For me, I'd rather just have them be in my tanks like they are in the lake. I haven't kept cyps yet, but soon, I hope. And when I do, one thing I'm looking forward to now is to see this polymorphism first hand. In the article the author goes on to hypothesize on the possible functionality of this polymorphism. It's an interesting article, and I believe back issues are still available.


----------



## Number6 (Mar 13, 2003)

I've seen photos of all 4 morphs of the tricolors and the first pictured male doesn't match...

the closest match I could google up was this one... 
http://cichlidsandherps.net/id14.html

of course, tricolors do NOT come from Chaitika...


----------



## prov356 (Sep 20, 2006)

Great illustration of the problem of using common names. No rules, really. If someone pulls a 3 color 
fish from the lake, regardless of where, what's stopping them from calling it a tricolor if it has 3 colors? 
Now, if it didn't really come from Chaitika, then that's another issue. Gets confusing either way. Buy 
from reputable breeders, I guess. If I see sloppy listings on sites, or the overuse of common names in 
stock lists, to me it's a reason to avoid that source. You don't know if the sloppiness extends to their 
source or how deep it goes and then you just don't really know what you're getting for sure.

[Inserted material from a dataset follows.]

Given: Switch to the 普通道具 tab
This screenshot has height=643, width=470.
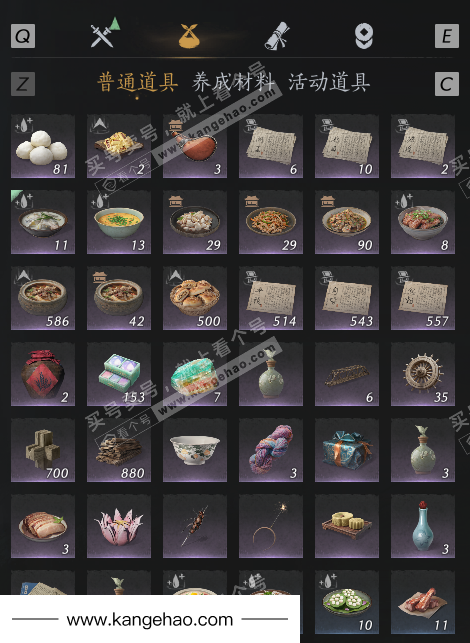Looking at the screenshot, I should (137, 82).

I'd prefer that just the scientific name with the collection point be used and let the colors be what they 
are. Drop the common names. The use of common names seems to be more prevalent in 
Cyprichromis than others from Tanganyika for whatever reason.

Just my .02


----------



## Number6 (Mar 13, 2003)

In this case, the importer sells em as they come in labeled, and I know he will correct obvious errors... (very solid guy IME, no names needed)

It's the not so cut and dry "errors" like the first male where I start of dismissing the fish as an oddball.

Where things get weird is when other folks come along with MORE of these oddballs or suggestions like tri-colors have very uncolorful heads that I begin to be concerned... what IS actually coming out of the lake and what are they being sold as... 3 yrs from now is it going to be as hard to go buy a Tricolor as it is to buy a Yellow lab?


----------